Left ventricular hypertrophy (LVH) is an essential factor for adverse cardiovascular outcomes and an independent predictor of all‐cause death (Kannel et al., 1969; Stewart et al., 2018). It is important to find a cost‐effective and efficient method to diagnose LVH. There are many ways we can assess the structure of the heart muscle. The most accurate performance with high specificity and sensitivity concerning heart hypertrophy can be obtained using echocardiography (ECHO) or cardiac magnetic resonance imaging (MRI). MRI is the so‐called "gold standard" in LVH diagnosis (Bottini et al., 1995). Unfortunately, both methods require experienced, well‐trained staff and expensive devices, hence are poorly available and costly. Another commonly used, cheap, and non‐invasive method to detect LVH is electrocardiography (ECG). However, results obtained by ECG are not 100% consistent with the results of ECHO. There are various electrocardiographic criteria for LVH, which lack specificity and sensitivity compared to methods mentioned before (Nomsawadi & Krittayaphong, 2019). For example, the sensitivity of 8%–40% for Sokolow–Lyon voltage and 2%–41% for Cornell voltage criterion (Pewsner et al., 2007). The specificity is relatively decent and ranges 53%–100% and 89%–100%, respectively, for criterion mentioned before (Pewsner et al., 2007).
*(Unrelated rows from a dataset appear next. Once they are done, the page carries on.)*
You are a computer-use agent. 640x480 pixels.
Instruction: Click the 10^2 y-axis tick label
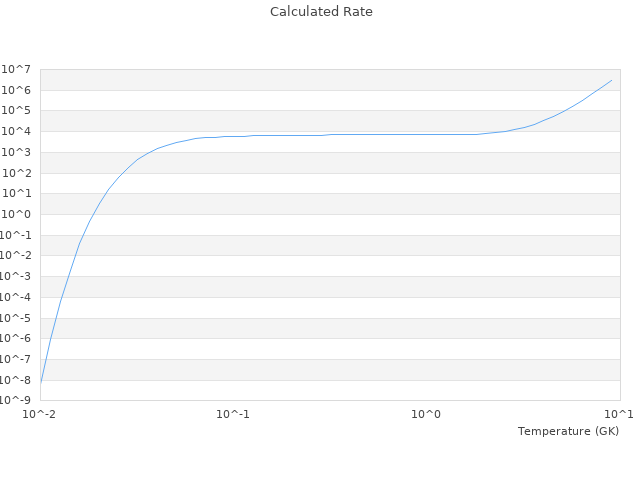pos(16,173)
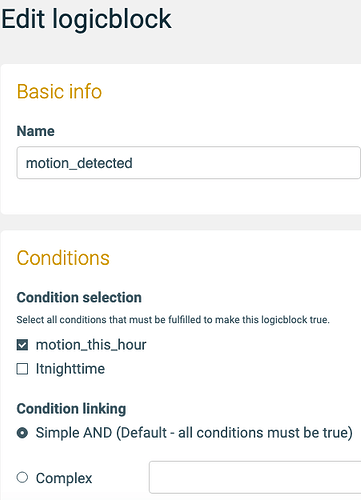Click the ltnighttime label text
Viewport: 361px width, 500px height.
click(70, 369)
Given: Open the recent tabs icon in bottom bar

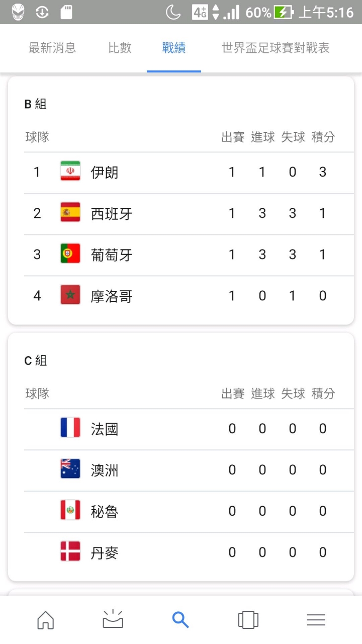Looking at the screenshot, I should point(248,619).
Nevertheless, there are some ways to improve the diagnostic value of ECG LVH criteria (Cuspidi et al., 2016; Robinson et al., 2016). One of the reasons behind the poor performance of ECG in LVH diagnosis is excess fat tissue covering the heart and subcutaneous tissue that thickens the chest wall in obese patients. It is already known that obese patients’ ECG results present lower voltage amplitude hence decreased sensitivity considering LVH detection compared to non‐obese patients (Cuspidi et al., 2016; Nomsawadi & Krittayaphong, 2019; Robinson et al., 2016). The importance of this is because obese people more often suffer from cardiovascular diseases, as obesity is a crucial risk factor for CVD. There are publications where different ECG LVH criteria achieved much higher specificity and sensitivity in detecting LVH when corrected by BMI or WHR (Angeli et al., 2014; Elffers et al., 2019; Robinson et al., 2016). Our study aims to examine whether adding visceral fat to ECG LVH criteria improves accuracy in the diagnosis of LVH.

MATERIALS AND METHODS

The cross‐sectional study evaluated data from 1722 consecutive adults, aged between 40 and 70. The data have been collected from 2011 to 2020. All of the patients were informed about the aim of the study and gave their written consent.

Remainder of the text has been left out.